J.J. Abrams’ Super 8 isn't Spielberg but it's good

A loving homage that never lives up to its inspiration.

The marketing for Super 8 hinges on the fact that the movie is written and directed by rising star J.J. Abrams (Star Trek, Mission Impossible: III) and takes as its inspiration the (mostly early) work of Steven Spielberg (who serves as its producer). But to call Super 8 a "Spielberg movie" is to undershoot. It's not a Spielberg movie, it's all of them at once: a mash-up of Jaws, Close Encounters, E.T. and Jurassic Park, with an extra helping of the Spielberg-produced The Goonies slapped on top. As the film unspools, Abrams proves himself capable of hitting many of the same notes as the aging boomer master, but never matches the overall power of his inspiration.

Super 8 is set in the Spielbergian heyday of 1979, and stars Joel Courtney as a young teen named Joe whose mother has just been killed in an accident at the steel plant where she worked. The kid's dad, Jackson (Kyle Chandler), is a good man — the local deputy sheriff, no less — but completely unprepared for the double whammy of losing his beloved wife and having to raise his kid alone. Joe was a bit of a mama's boy, and father and son don't get each other. When Jackson offers to send Joe to six weeks of sleepaway baseball camp, Joe says he'd rather stay in town for the summer doing the makeup and building models for the zombie movie his friend Charles (Riley Griffiths) is making.

If you caught the excellent trailer for Super 8, you basically know what comes next. Joe, Charles and their friends (played by a quality roster of young actors, including Elle Fanning, Ryan Lee and Zach Mills) sneak out to a train station in the dead of night and are shooting their movie when a train spectacularly derails and the camera captures — something. For brevity’s sake I'll call it a monster, though Super 8 provides a much more thorough explanation.

The military moves in, led by the obviously up-to-no-good Nelec (Noah Emmrich), with plans to catch the escaped creature, which is mysteriously collecting the residents of the suburban Ohio town in which the film is set — plus most of their household appliances. Why? You didn't really expect me to tell you, right? This being a J.J. Abrams production, the film offers tantalizing mysteries along the way — What's with the weird cubes that spilled out of the train? Why does Jackson hate the town drunk (well played by Ron Eldard)? What's the deal with a locket Joe carries? — and even bothers to tie up all the loose ends.

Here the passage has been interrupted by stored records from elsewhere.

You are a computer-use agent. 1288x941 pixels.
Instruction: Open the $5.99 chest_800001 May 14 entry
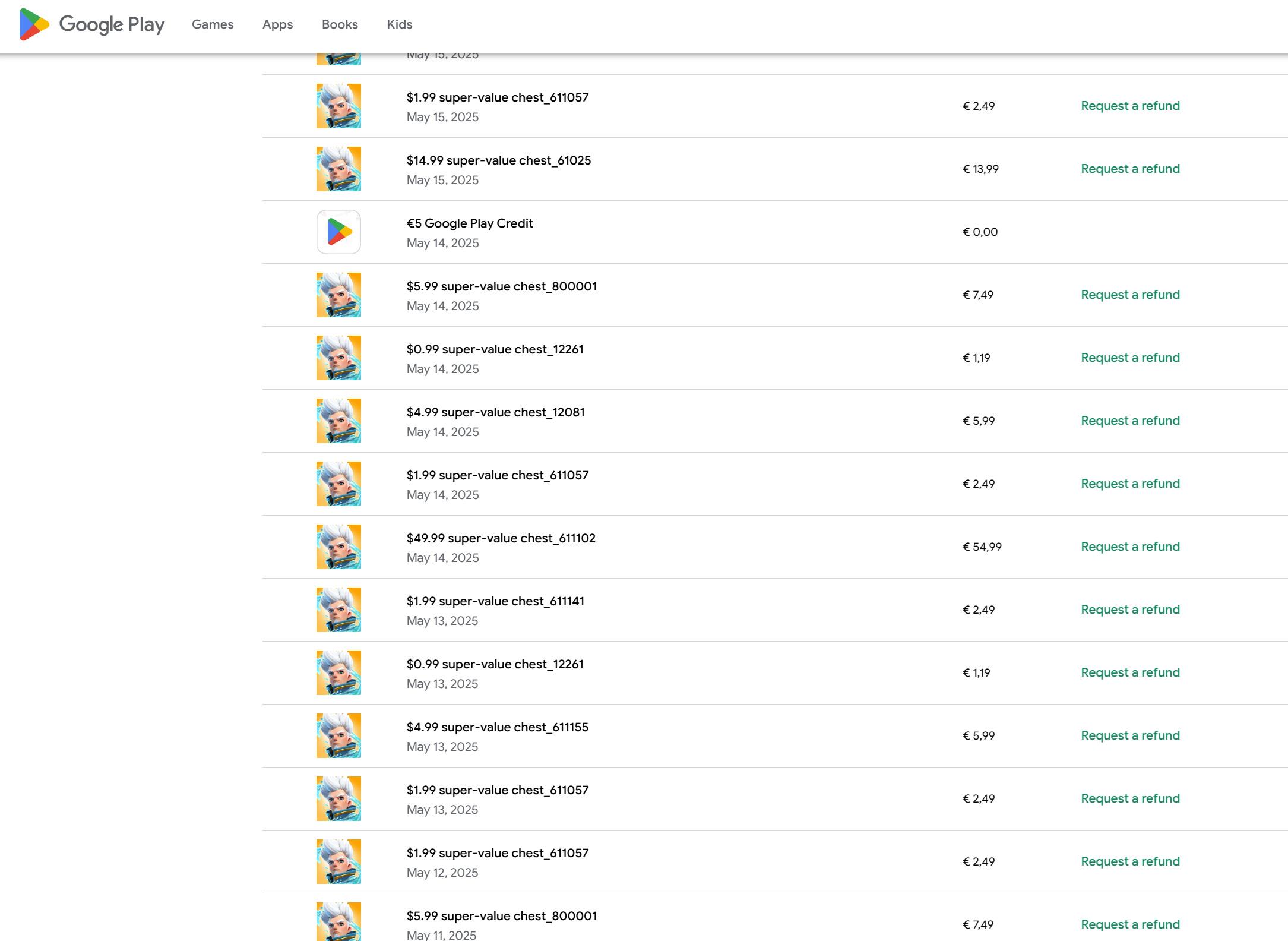[x=501, y=286]
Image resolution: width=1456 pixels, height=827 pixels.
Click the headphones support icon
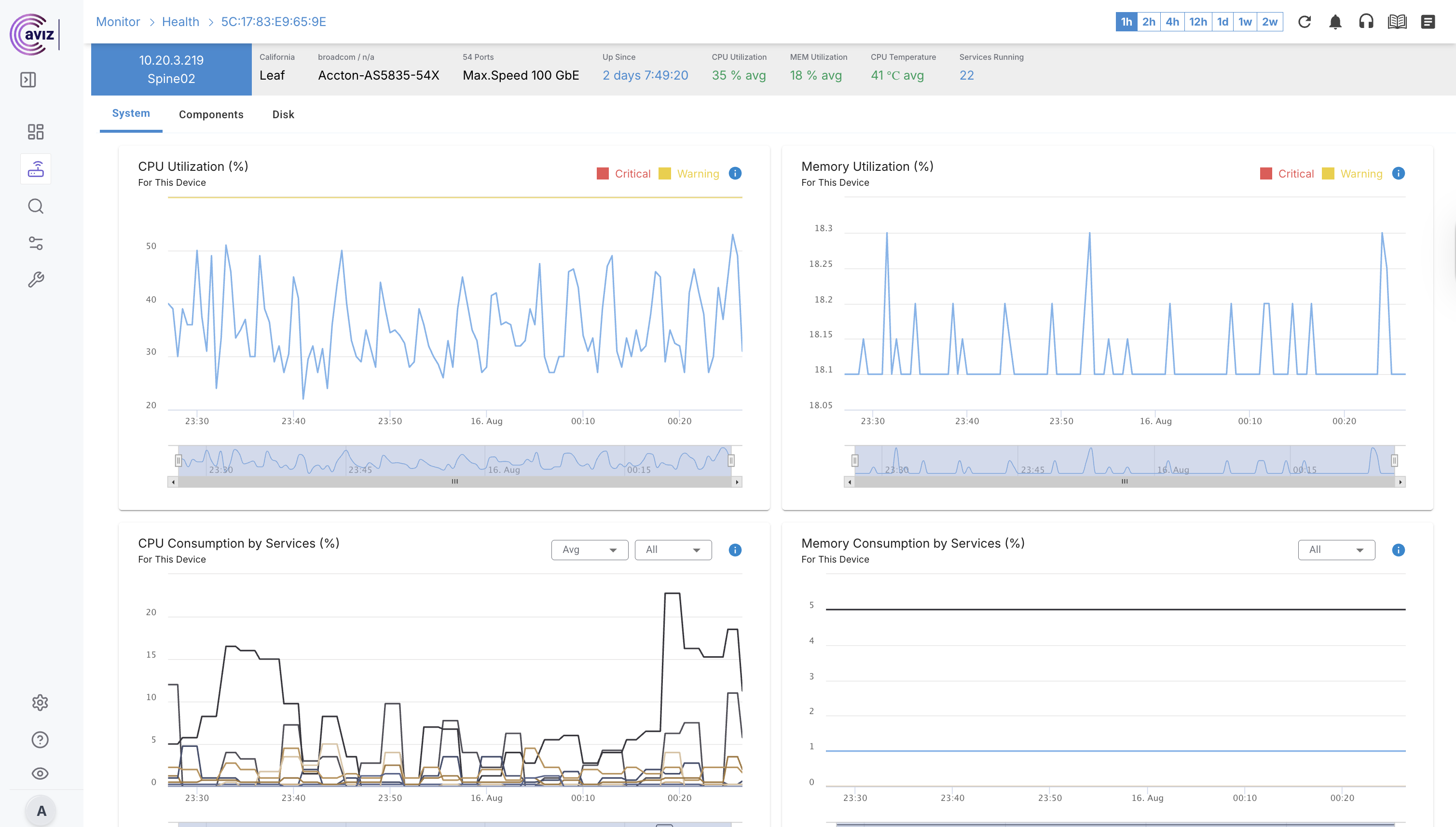[x=1366, y=22]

Much like Spielberg, Abrams proves himself adept at teasing out greatish performances from his child stars, most notably Courtney and Fanning, and allows the film to hit touchstones of adolescence that a lesser movie would have skipped in favor of more explosions. There's tenderness and heart here, but aside from the theater-rattling train wreck, there really isn’t any sense of wonder — and wonder is what early Spielberg movies are all about.

Abrams' shooting style lacks the play of light and color that illuminate Spielberg's best work, the creature (once finally glimpsed) is a disappointment and yet another riff on the Cloverfield monster, and the movie is never really as emotionally resonant as it thinks it is (especially during the very Spielbergian would-be tearjerker ending).

So yeah, Super 8 can't wipe the ass of a Jaws or E.T., but it’s unfair to hold Abrams' flick to that standard. Back in Spielberg's late-'70s glory days, it would have been the weak half of a drive-in's double feature. But in 2011 it'll end up as one of the better blockbusters of the summer.